CHAPTERS
Why agent development is shifting from prompts to runtimes
Jess frames how rapid model improvements are expanding what we ask agents to do—from short, tightly guided tasks to overnight and eventually multi-week projects. As task horizons grow, the limiting factor becomes infrastructure, not model intelligence, which motivates a more robust agent runtime.
Long-horizon requirements: reliability, security, and outcome-oriented work
Lance explains why long-running agents raise the bar on reliability and security, since failures or leaks become more costly over days or weeks. He introduces outcome-oriented tasks and the need for agents to pause/resume and ask clarifying questions during execution.
Developer pain points that blocked production adoption
Jess shares pre-launch research showing where developers struggled most building agents themselves.

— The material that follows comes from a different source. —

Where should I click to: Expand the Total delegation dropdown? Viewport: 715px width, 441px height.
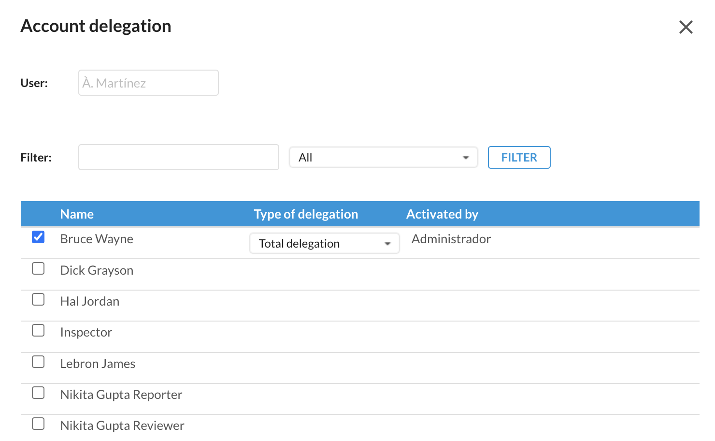click(324, 243)
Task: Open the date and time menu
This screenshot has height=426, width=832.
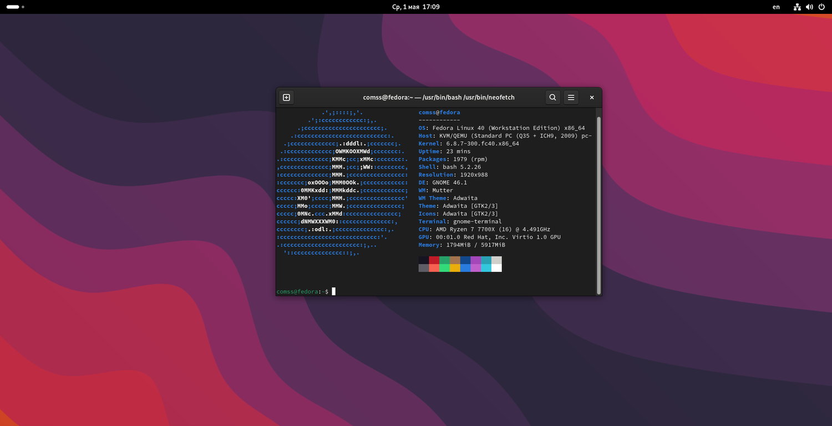Action: coord(415,7)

The biggest issues were context management, infrastructure/credentials/security concerns, and lack of observability for probabilistic systems.
What Claude Managed Agents provides: infra + building blocks + observability
Jess positions Managed Agents as an end-to-end platform that bundles the runtime concerns with composable primitives. The goal is to make agents easier to build, safer to run, and measurable through a “single pane of glass” observability experience.
Core mental model: Agents, Environments, Sessions, and Events
Lance explains the conceptual building blocks: an agent is a configuration (model, prompt, tools, skills), an environment is the sandbox it operates in, and a session is a single execution with resources and goals. Sessions emit events that you can use to monitor and integrate agent behavior.
Event topology for complex agents: user, agent, session, and span events
Jess breaks down how Managed Agents categorizes emitted events so developers can reason about complex long-horizon executions. This event model supports steering, lifecycle tracking, and grouping related activity for analysis.
Demo 1 — “Pascal” analytics agent with real-time console tracing
Jess demos a sample agent, Pascal, running against a hypothetical grocery dataset to generate analytics quickly using a preloaded Python environment. The console shows real-time event updates plus configuration and environment details, enabling after-the-fact diagnosis.
Debugging and improving runs using console analytics
After the Pascal run completes, the full event stream is available for inspection. The console includes debugging assistance to find bottlenecks, recommend actions, and feed improvements back into development workflows (e.g., Claude Code).
Getting started tooling: Claude Code skill, CLI workflows, and cookbooks
Lance outlines practical entry points: a Claude Code skill (via /claude-api), a powerful CLI for YAML-based agent configs and session retrieval, and cookbooks for patterns. He emphasizes using tooling to generate code and analyze logs rather than writing everything manually.
Advanced capabilities: orchestration, outcomes, memory, and “dreaming”
Jess highlights newer features extending agent experiences: multi-agent delegation, outcomes (rubrics/exit criteria), persistent memory across sessions, and a “dreaming” platform where agents reflect and codify learnings. Together these capabilities enable higher fidelity, iterative improvement, and long-term adaptation.
Demo 2 — “Boss Agent” dashboard: outcomes + multi-agent for fast visualizations
Lance demonstrates a CEO-style interface that answers questions using fake org data and renders artifact-like visualizations in a browser. Outcomes act as a rubric-driven evaluator loop (including screenshot/timing checks), and multi-agent parallelism accelerates multi-chart rendering.
Performance optimization loop: inner outcomes + outer human feedback
Lance explains a two-loop iteration model: outcomes provide an automated inner loop for rubric-based refinement, while an outer loop lets a user review results and use Claude Code to adjust prompts/rubrics and rerun sessions. He shows measured speedups achieved autonomously (e.g., parallel tool calls, fast mode, prompt optimization).
Closing: ecosystem partners, resources, and how to start building
Jess closes by crediting user feedback and highlighting partners like Asana and Notion building on the platform. The talk ends with pointers to developer docs and an interactive quickstart to build an agent quickly, plus an invitation to keep sharing feedback.